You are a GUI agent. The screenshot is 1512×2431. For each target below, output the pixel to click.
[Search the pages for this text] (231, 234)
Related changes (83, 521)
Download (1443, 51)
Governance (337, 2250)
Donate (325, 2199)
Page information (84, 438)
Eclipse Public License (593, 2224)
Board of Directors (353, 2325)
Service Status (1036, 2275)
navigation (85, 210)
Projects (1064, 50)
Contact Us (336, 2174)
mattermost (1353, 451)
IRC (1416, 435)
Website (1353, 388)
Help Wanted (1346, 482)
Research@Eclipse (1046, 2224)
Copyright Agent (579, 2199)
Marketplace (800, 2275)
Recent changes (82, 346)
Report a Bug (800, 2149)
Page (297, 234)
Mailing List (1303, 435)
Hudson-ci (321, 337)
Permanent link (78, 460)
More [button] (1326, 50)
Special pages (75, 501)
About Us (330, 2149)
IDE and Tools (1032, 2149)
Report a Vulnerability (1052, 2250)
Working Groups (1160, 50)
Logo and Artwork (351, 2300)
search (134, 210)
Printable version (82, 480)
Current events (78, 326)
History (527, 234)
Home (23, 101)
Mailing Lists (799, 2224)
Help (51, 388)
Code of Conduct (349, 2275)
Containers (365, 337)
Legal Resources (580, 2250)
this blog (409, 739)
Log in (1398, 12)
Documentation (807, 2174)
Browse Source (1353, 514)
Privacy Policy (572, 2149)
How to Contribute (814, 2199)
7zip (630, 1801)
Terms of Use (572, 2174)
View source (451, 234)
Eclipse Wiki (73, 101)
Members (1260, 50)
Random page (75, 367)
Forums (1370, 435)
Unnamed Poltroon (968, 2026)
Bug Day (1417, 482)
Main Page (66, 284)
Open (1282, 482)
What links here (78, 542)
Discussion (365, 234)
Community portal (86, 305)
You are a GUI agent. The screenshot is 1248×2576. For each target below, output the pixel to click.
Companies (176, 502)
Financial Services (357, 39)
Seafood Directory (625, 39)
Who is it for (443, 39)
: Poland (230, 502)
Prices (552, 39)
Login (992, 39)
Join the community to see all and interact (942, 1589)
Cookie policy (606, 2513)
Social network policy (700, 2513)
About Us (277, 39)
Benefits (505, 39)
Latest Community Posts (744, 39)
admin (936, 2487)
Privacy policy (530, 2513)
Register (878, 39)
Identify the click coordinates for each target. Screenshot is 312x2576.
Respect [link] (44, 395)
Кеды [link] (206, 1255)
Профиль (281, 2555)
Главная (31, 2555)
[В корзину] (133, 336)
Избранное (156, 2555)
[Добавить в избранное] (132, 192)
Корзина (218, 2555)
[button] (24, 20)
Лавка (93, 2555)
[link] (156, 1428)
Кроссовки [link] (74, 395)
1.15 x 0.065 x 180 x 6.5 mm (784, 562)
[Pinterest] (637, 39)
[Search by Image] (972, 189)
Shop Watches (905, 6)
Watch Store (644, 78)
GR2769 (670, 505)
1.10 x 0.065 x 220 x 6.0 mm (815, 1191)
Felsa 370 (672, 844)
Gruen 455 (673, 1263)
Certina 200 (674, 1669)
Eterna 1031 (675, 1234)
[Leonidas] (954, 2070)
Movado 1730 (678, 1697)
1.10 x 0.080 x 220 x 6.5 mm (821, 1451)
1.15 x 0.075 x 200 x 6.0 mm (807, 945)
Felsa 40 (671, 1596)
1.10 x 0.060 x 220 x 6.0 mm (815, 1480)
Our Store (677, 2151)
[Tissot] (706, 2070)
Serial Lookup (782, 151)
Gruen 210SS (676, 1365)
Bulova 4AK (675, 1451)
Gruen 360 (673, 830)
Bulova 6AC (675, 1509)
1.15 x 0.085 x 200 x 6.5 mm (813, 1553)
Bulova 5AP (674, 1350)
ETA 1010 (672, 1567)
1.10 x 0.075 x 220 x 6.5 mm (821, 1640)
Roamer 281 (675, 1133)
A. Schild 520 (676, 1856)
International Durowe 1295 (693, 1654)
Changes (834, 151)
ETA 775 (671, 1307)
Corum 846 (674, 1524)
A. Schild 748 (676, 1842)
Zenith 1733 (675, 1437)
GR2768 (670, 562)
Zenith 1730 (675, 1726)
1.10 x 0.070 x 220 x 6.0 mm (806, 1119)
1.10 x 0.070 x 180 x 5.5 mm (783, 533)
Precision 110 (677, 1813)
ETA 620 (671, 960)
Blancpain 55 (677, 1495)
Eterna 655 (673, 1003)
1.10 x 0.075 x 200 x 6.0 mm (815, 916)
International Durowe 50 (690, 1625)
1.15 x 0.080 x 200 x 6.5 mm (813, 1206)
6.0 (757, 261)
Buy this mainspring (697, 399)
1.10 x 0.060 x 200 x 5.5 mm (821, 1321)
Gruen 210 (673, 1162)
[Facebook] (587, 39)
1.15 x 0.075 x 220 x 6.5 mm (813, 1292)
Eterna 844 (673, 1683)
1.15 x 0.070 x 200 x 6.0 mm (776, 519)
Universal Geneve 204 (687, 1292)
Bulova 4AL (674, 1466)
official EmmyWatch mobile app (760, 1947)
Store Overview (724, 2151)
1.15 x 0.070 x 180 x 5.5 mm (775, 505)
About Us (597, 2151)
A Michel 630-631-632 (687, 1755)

TASK ITEM: Going through the entries above, show each line that contains "output".

THE COMPLETED TASK:
You are a GUI agent. The screenshot is 1512×2431. For each target below, output the pixel to click.
You are a GUI agent. The screenshot is 1248×2576. For each target below, output the pixel to click.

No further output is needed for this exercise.